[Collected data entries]
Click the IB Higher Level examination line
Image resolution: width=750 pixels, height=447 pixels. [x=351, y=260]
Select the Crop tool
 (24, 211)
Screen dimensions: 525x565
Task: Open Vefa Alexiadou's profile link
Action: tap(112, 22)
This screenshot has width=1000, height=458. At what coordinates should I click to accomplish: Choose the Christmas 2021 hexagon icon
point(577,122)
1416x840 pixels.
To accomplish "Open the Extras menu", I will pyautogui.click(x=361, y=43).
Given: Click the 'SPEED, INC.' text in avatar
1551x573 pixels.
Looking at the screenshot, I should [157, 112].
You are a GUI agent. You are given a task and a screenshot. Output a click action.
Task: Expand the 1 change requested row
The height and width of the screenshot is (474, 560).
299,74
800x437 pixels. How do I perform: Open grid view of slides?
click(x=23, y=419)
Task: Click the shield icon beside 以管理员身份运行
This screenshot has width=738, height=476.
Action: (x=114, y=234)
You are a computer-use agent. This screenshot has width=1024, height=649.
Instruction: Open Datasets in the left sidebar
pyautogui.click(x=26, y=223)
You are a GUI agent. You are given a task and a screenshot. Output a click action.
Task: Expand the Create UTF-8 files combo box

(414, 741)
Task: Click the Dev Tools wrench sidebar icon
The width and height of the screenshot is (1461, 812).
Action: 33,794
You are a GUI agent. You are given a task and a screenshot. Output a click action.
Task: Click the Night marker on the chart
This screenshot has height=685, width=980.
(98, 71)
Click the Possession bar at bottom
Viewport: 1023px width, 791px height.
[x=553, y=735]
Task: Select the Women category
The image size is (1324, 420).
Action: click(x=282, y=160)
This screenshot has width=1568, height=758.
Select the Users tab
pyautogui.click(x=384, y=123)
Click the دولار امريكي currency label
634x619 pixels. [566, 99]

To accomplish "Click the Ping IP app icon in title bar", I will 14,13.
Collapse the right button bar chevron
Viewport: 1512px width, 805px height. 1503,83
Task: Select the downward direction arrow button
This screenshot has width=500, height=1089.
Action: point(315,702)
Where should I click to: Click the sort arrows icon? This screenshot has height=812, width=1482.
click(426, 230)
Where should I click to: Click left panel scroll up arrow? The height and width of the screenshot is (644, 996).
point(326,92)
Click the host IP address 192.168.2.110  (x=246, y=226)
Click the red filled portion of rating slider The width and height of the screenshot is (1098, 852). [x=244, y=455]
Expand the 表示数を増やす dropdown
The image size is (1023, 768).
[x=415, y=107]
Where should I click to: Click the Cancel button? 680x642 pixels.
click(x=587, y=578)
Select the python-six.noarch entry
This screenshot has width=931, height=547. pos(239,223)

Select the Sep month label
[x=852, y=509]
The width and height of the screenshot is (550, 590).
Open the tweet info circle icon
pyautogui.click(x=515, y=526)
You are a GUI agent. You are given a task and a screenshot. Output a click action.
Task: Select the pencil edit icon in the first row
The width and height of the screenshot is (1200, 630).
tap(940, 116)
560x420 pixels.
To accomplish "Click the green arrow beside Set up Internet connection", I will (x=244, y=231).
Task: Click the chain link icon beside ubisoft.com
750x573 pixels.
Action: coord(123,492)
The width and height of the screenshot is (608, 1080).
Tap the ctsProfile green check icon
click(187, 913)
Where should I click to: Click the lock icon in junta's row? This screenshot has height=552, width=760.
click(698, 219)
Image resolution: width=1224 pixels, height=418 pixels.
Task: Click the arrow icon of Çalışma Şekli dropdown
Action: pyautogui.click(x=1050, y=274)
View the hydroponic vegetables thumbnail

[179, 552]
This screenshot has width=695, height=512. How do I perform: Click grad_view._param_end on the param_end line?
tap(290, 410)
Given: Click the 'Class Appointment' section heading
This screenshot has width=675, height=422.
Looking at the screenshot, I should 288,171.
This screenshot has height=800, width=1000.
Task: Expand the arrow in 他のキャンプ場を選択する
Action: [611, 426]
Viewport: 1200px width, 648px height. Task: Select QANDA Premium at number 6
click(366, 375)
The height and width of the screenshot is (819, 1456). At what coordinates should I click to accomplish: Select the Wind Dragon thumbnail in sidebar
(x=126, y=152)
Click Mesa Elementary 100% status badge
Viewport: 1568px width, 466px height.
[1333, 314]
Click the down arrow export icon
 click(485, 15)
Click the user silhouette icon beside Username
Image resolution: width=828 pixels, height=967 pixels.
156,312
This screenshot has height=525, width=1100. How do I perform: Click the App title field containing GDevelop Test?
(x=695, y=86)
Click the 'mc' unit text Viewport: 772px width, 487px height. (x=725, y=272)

◆ WORK ITEM
Look through the entries above and quote exactly the lines from the line with "Given: Click the 'SPEED, INC.' text in avatar" to the line with "You are a computer-use", counting both of those lines.

◆ RESULT FOR THIS TASK
Given: Click the 'SPEED, INC.' text in avatar
1551x573 pixels.
Looking at the screenshot, I should [157, 112].
You are a GUI agent. You are given a task and a screenshot. Output a click action.
Task: Expand the 1 change requested row
The height and width of the screenshot is (474, 560).
299,74
800x437 pixels. How do I perform: Open grid view of slides?
click(x=23, y=419)
Task: Click the shield icon beside 以管理员身份运行
This screenshot has width=738, height=476.
Action: (x=114, y=234)
You are a computer-use agent. This screenshot has width=1024, height=649.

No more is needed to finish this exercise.